2.3.4 Classification of NPF event

The days of the NPF events were classified according to the method proposed by Dal Maso et al. (2005) and Kulmala et al. (2012), in which (i) a burst in the concentration of sub−3 nm particles or clusters was observed, and (ii) these particles had a continuous growth over a time span of hours (e.g., usually more than 10 h). If no clear growth of these newly formed particles (sub−3 nm particles) can be identified, then the day was classified as an undefined day.

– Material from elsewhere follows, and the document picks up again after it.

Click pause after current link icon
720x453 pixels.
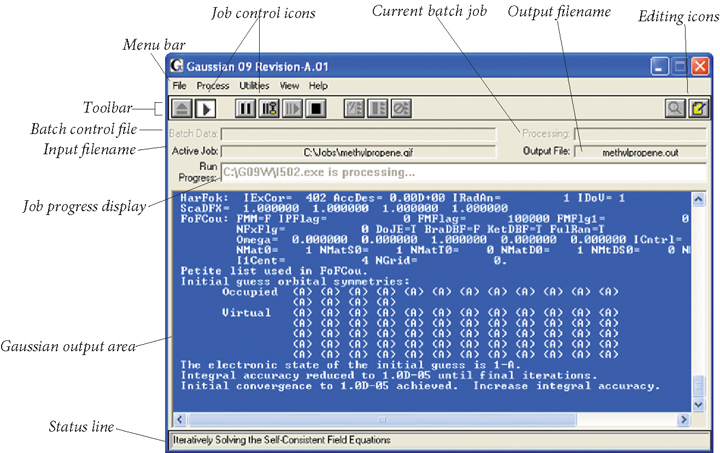269,108
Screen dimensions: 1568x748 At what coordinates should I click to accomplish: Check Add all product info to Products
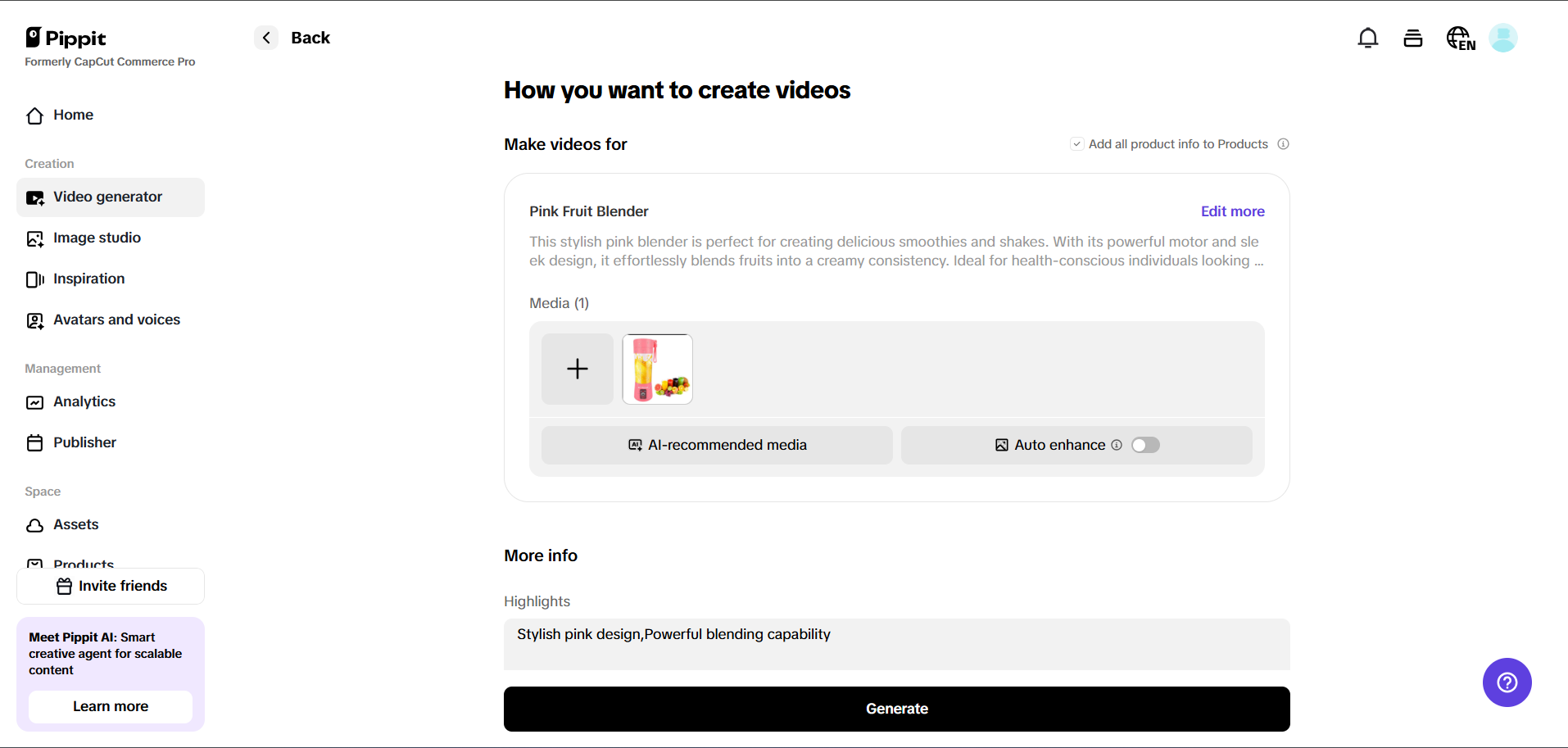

The days without both the burst of sub−3 nm particles and their subsequent growth were considered to be non-event days.

Figure 2Time series of (a) wind speed and wind direction, (b) temperature (T), and relative humidity (RH), (c) total particle surface and volume concentration calculated by using PNSD data, (d) measured PNSD in the size range of 10–800 nm, (e) particle number concentration in the range of 1.3 to 2.4 nm, and H2SO4 proxy concentration during the entire measurement period (12 November–24 December 2018). The white portion indicates that no data were available due to instrument maintenance or power failure. Note that the white portion in the PNSD in the size range of 10–15 nm, indicating no available data, is due to technical problems with our SMPS system; therefore, data for that time period from a parallel SMPS covering sizes of 15–800 nm were used instead.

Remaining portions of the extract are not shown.